▸ **Aim of the task**: Render the data below as a two-column CSV with the headers "text" and "answer," giving one row for each text and its answer. Put each value in a quoted field with any line breaks replaced by spaces, and leave out the pictures.
··· Material for this task
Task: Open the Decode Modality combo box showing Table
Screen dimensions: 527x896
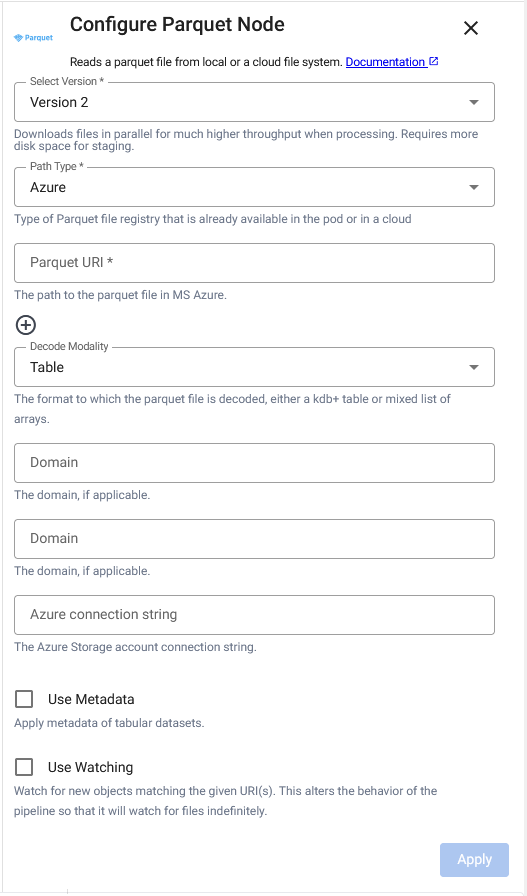Action: [x=254, y=367]

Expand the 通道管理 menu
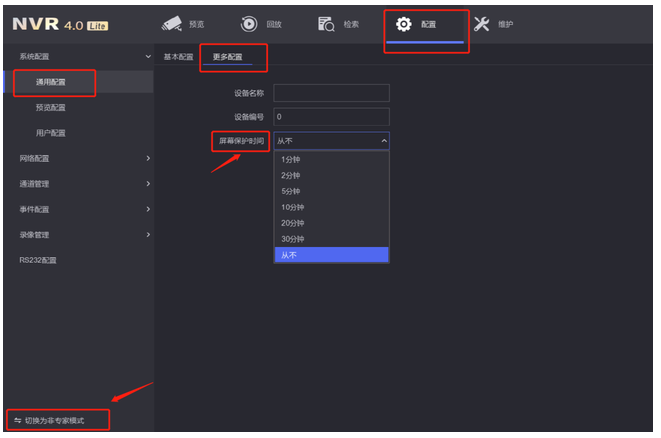[x=148, y=183]
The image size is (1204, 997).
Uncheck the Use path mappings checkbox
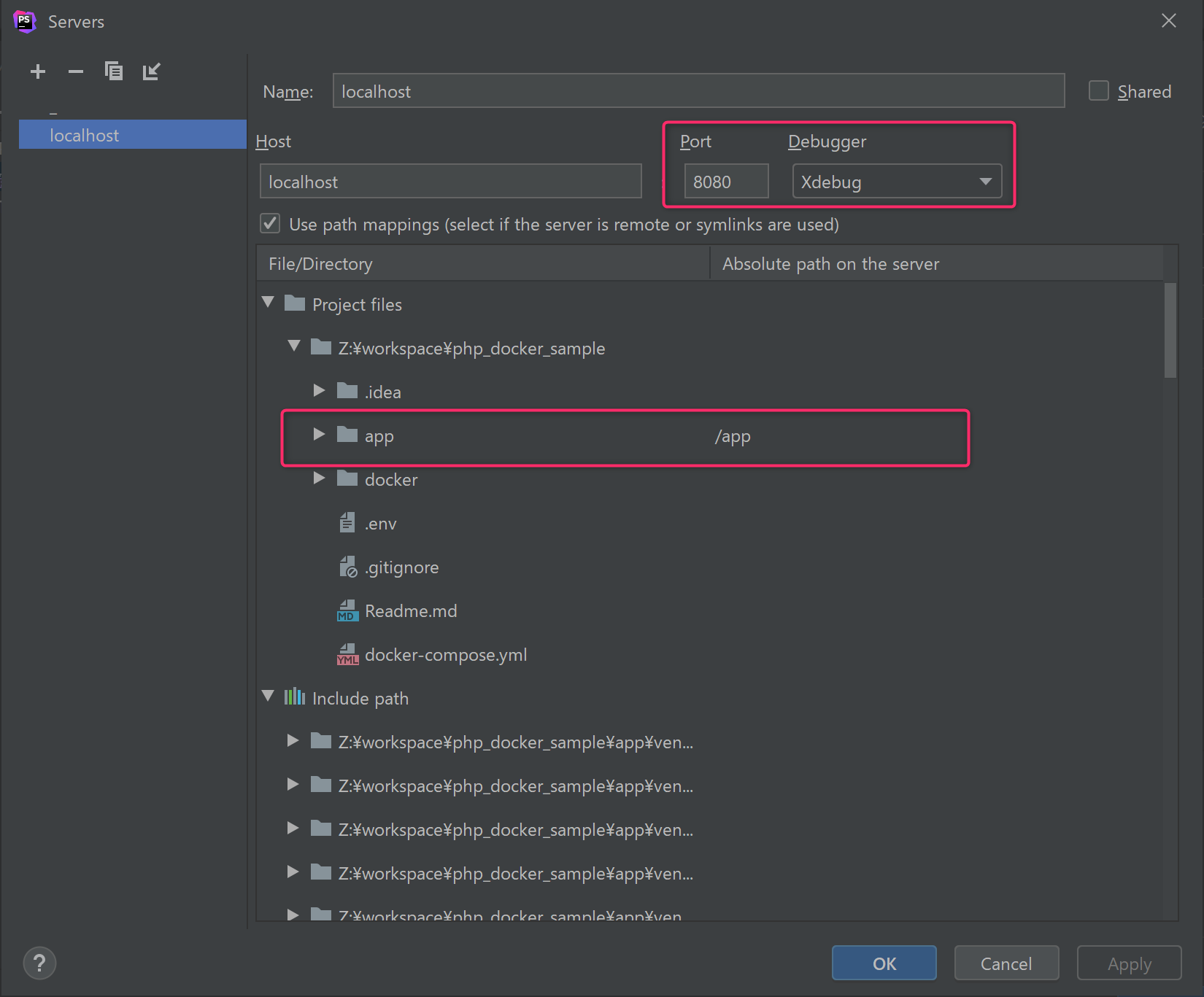pyautogui.click(x=271, y=224)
······
▸ **Output below**:
text,answer
"Task: Open the Decode Modality combo box showing Table Screen dimensions: 527x896","Action: [x=254, y=367]"
"Expand the 通道管理 menu","[x=148, y=183]"
"The image size is (1204, 997). Uncheck the Use path mappings checkbox","pyautogui.click(x=271, y=224)"